En soulevant cette question, vous avez aussi émis une opinion sur ce qui se passe en Iraq qui traduit aussi des interrogations que l'on peut avoir. La France est attachée au respect de toutes les résolutions des Nations unies. Je dis bien, toutes. C'est là où intervient la crise actuelle. Qu'est-ce qui la fonde ? Ce qui a provoqué cette crise, c'est justement le fait que le 29 octobre, l'Iraq ait pris la décision d'expulser les experts, américains certes, mais appartenant à la Commission spéciale des Nations unies mise en place pour vérifier le processus de désarmement de l'Iraq et que, de plus, l'Iraq ait aussi décidé d'interdire à l'avion U2 qui travaille, là encore pour les Nations unies, de survoler son territoire.

Ces décisions ont été unanimement condamnées le même jour par le Conseil de sécurité qui a adopté une résolution, une déclaration exigeant des Iraquiens une coopération sans condition ni restriction avec la Commission spéciale. Quelle est dans cette affaire la position de la France aujourd'hui, puisque telle est votre question ?

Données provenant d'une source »

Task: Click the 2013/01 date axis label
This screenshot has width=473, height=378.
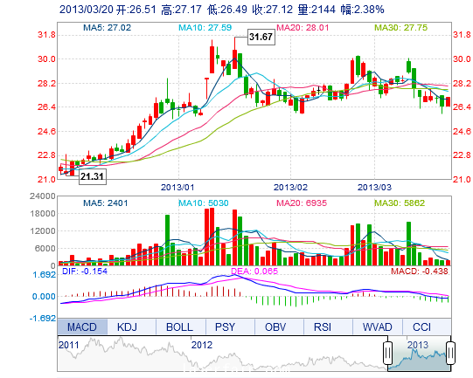Action: (177, 188)
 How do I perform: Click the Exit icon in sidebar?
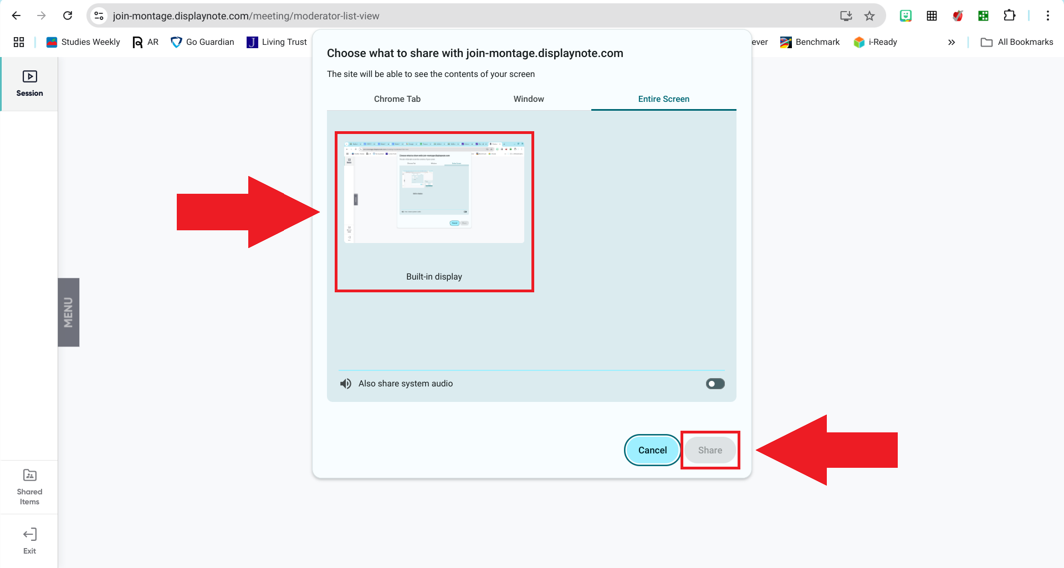point(29,540)
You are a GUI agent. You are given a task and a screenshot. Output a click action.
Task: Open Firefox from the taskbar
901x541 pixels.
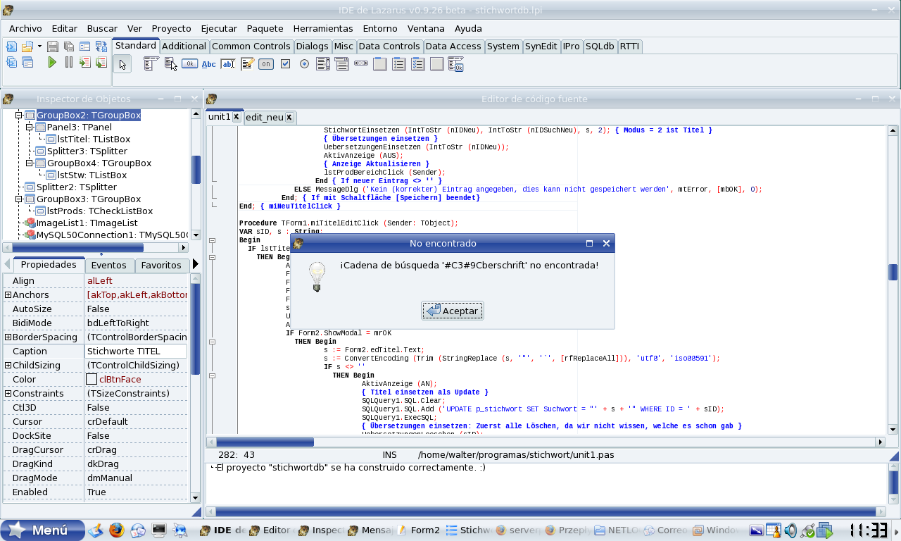click(x=115, y=530)
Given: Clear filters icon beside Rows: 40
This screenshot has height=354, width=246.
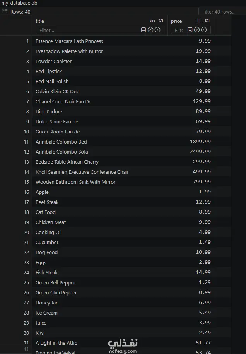Looking at the screenshot, I should click(5, 11).
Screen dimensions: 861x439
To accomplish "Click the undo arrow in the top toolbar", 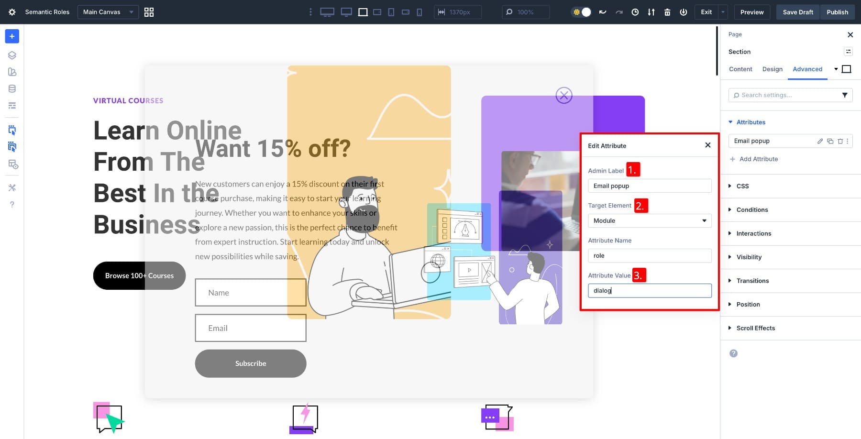I will (x=603, y=12).
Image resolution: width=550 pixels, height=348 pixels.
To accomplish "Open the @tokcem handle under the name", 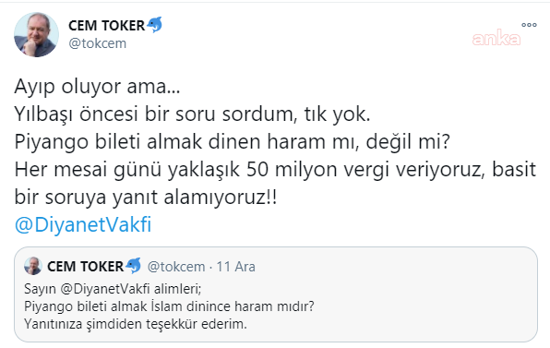I will 98,43.
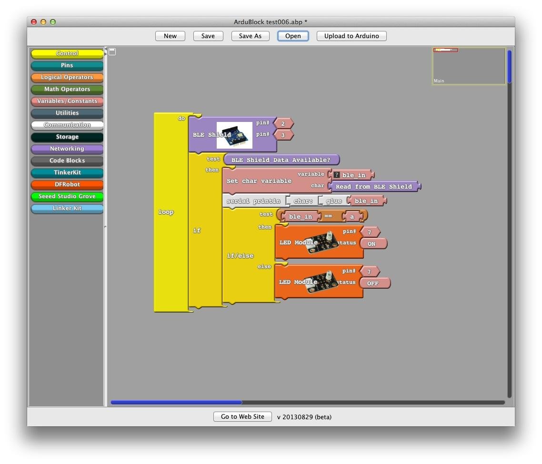542x464 pixels.
Task: Select the ON status block
Action: (x=373, y=244)
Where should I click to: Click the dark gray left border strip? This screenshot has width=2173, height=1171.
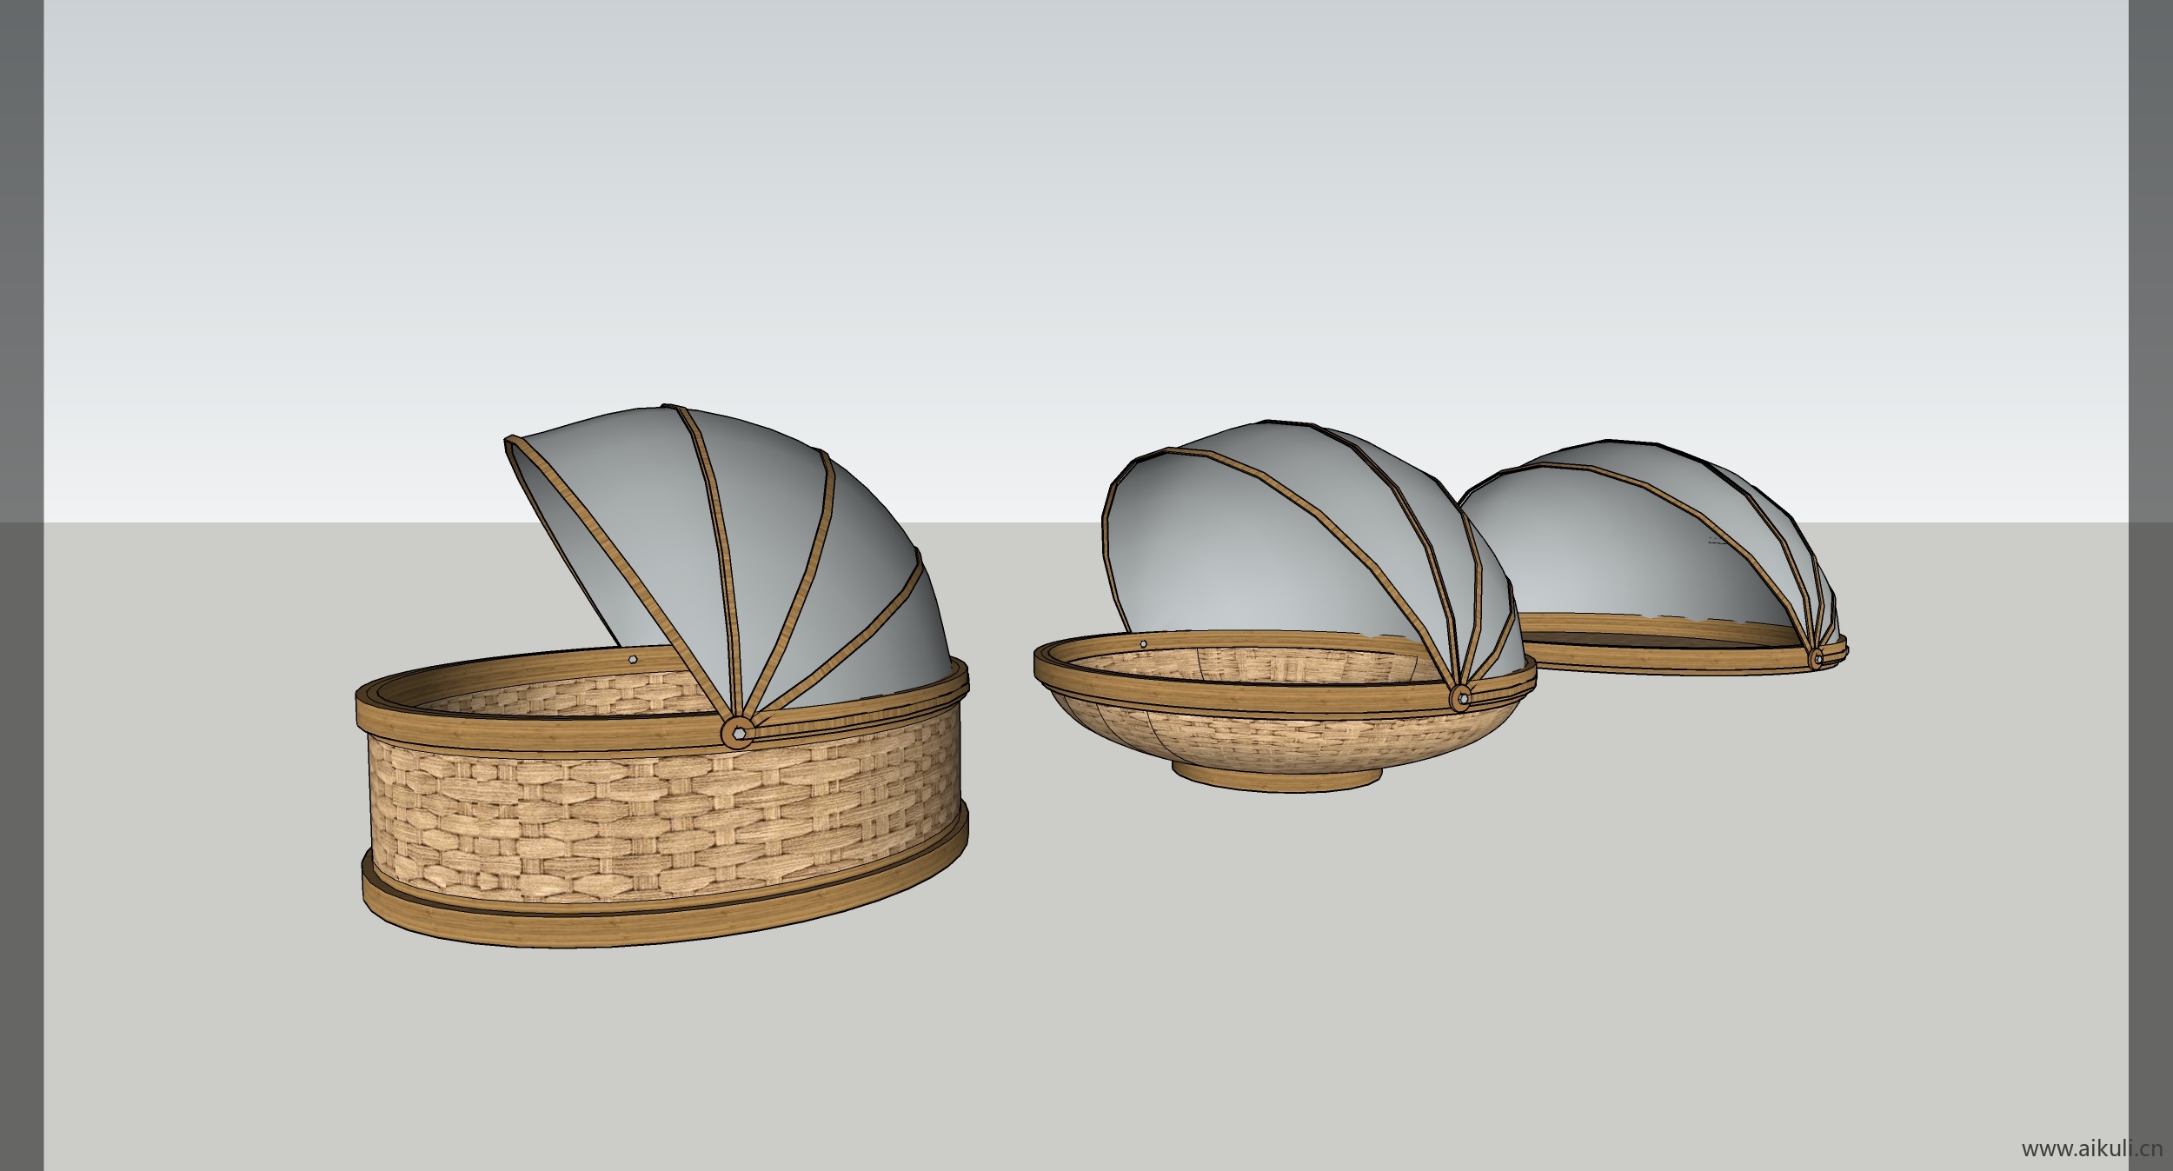pos(22,609)
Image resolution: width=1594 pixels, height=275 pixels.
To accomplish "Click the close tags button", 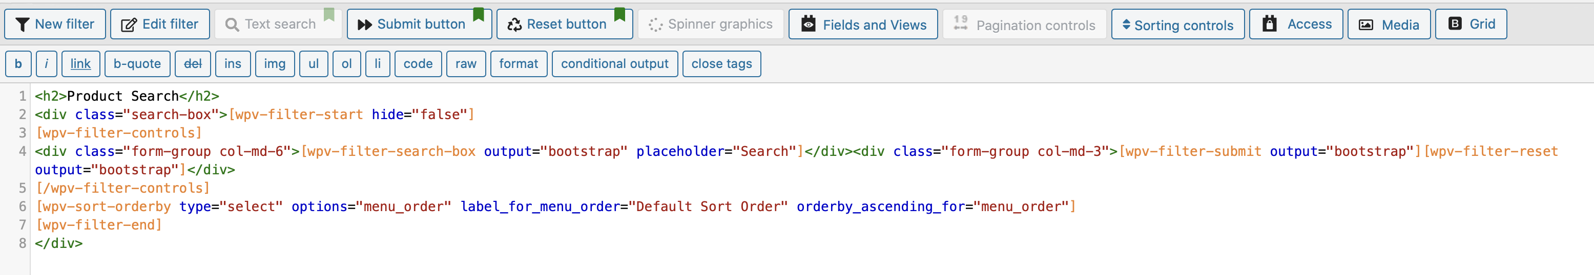I will (722, 64).
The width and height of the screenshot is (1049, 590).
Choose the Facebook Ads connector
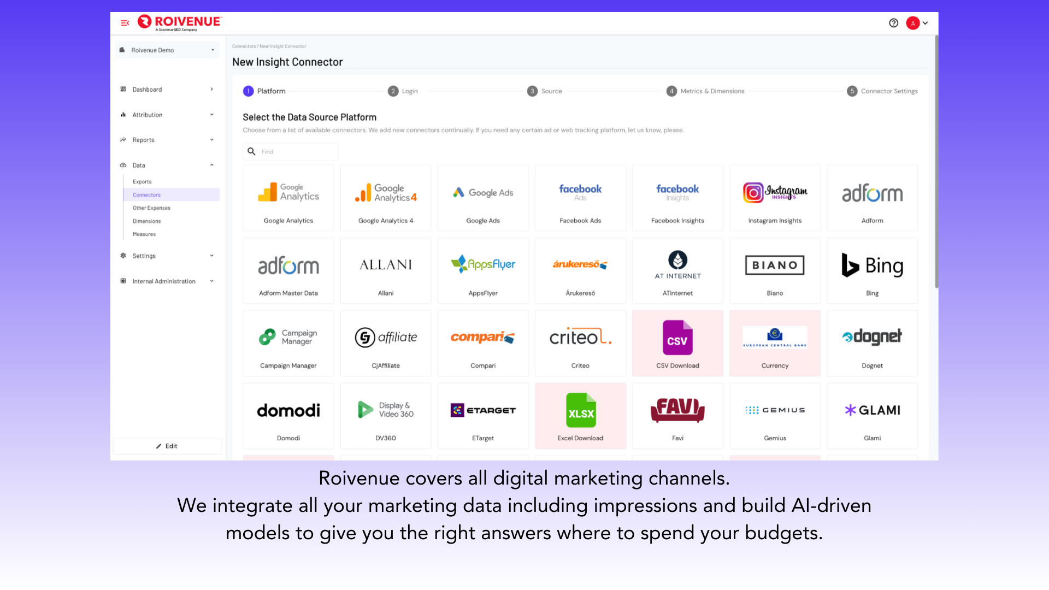point(580,198)
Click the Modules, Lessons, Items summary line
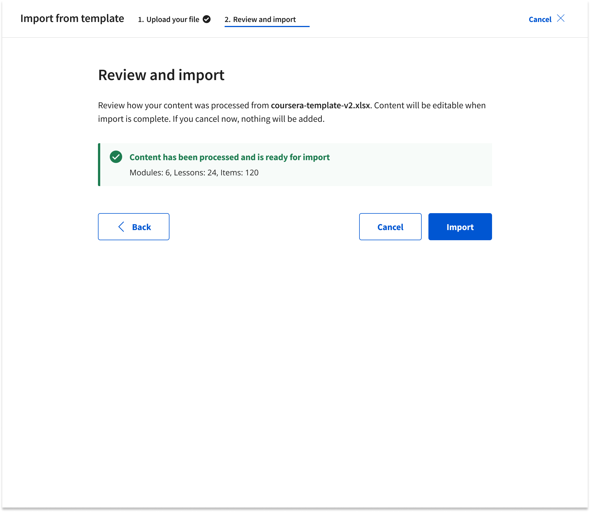The image size is (590, 512). pos(194,173)
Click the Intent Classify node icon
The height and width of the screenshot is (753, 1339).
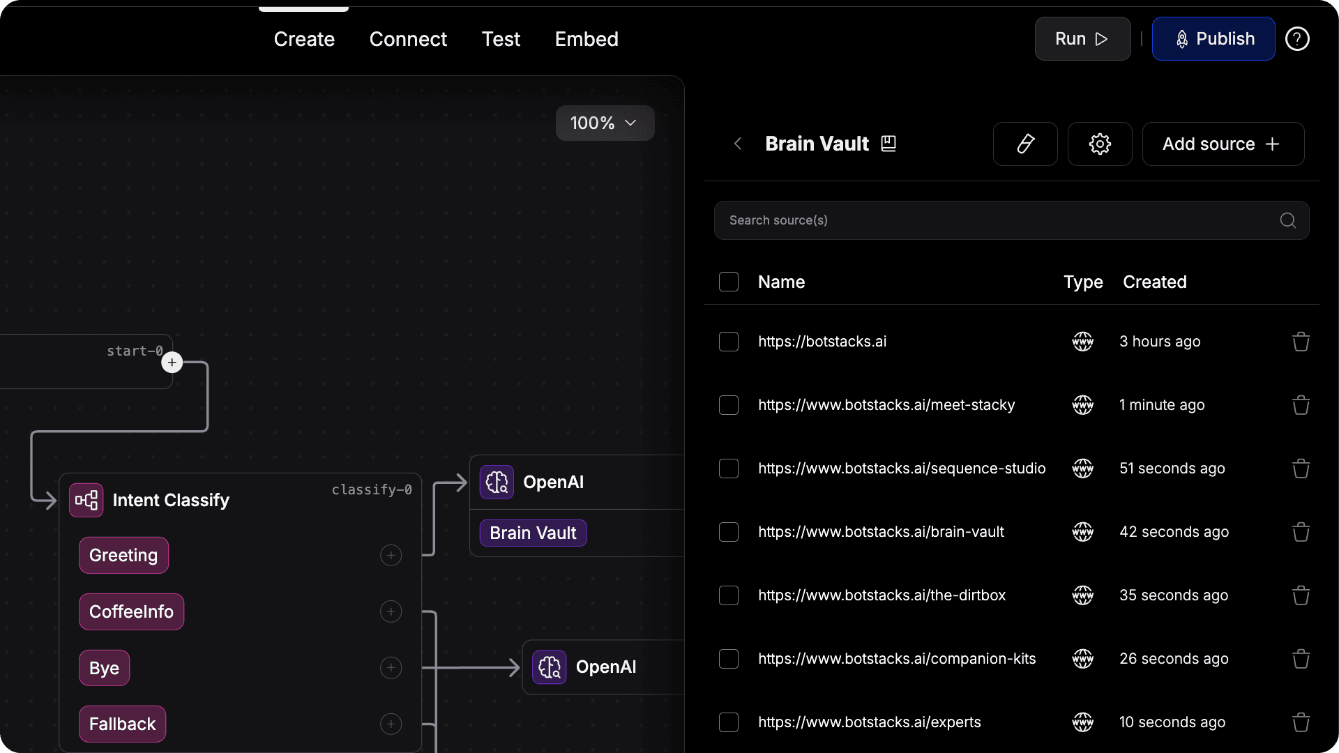[86, 500]
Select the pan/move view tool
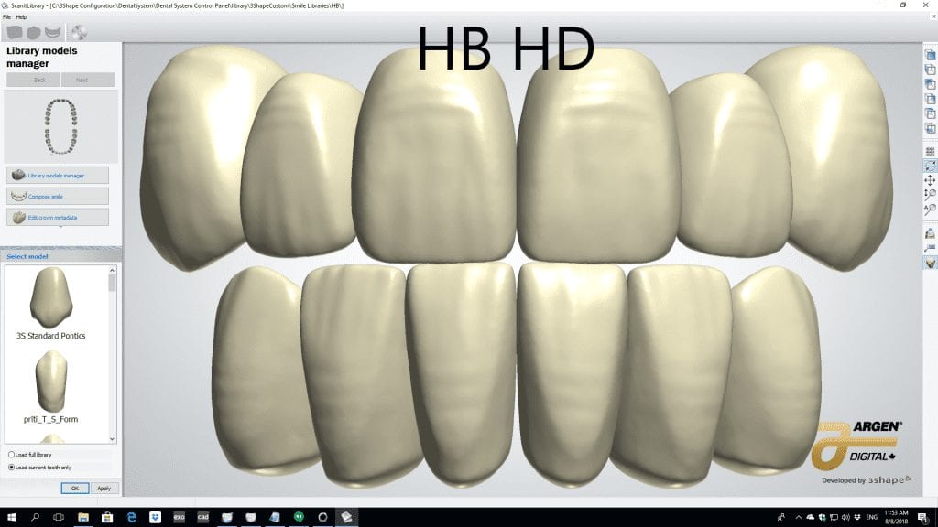The image size is (938, 527). 930,180
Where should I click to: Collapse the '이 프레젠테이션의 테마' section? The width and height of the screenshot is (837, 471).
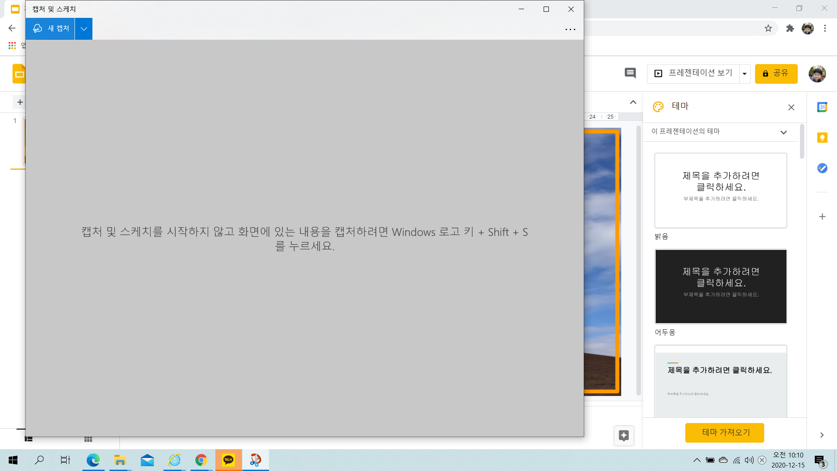(783, 132)
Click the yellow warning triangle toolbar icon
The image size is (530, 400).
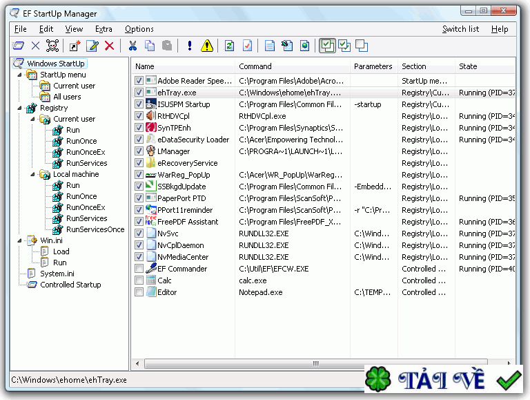pos(206,46)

Consigne »
Recopiez le passage de l'extrait sur la crise irakienne qui commence à « En soulevant cette » et se termine à « survoler son territoire. », en substituant « inspecteurs » à « experts ». Ce matériel est indépendant de l'extrait sur la crise irakienne.

Réponse »
En soulevant cette question, vous avez aussi émis une opinion sur ce qui se passe en Iraq qui traduit aussi des interrogations que l'on peut avoir. La France est attachée au respect de toutes les résolutions des Nations unies. Je dis bien, toutes. C'est là où intervient la crise actuelle. Qu'est-ce qui la fonde ? Ce qui a provoqué cette crise, c'est justement le fait que le 29 octobre, l'Iraq ait pris la décision d'expulser les inspecteurs, américains certes, mais appartenant à la Commission spéciale des Nations unies mise en place pour vérifier le processus de désarmement de l'Iraq et que, de plus, l'Iraq ait aussi décidé d'interdire à l'avion U2 qui travaille, là encore pour les Nations unies, de survoler son territoire.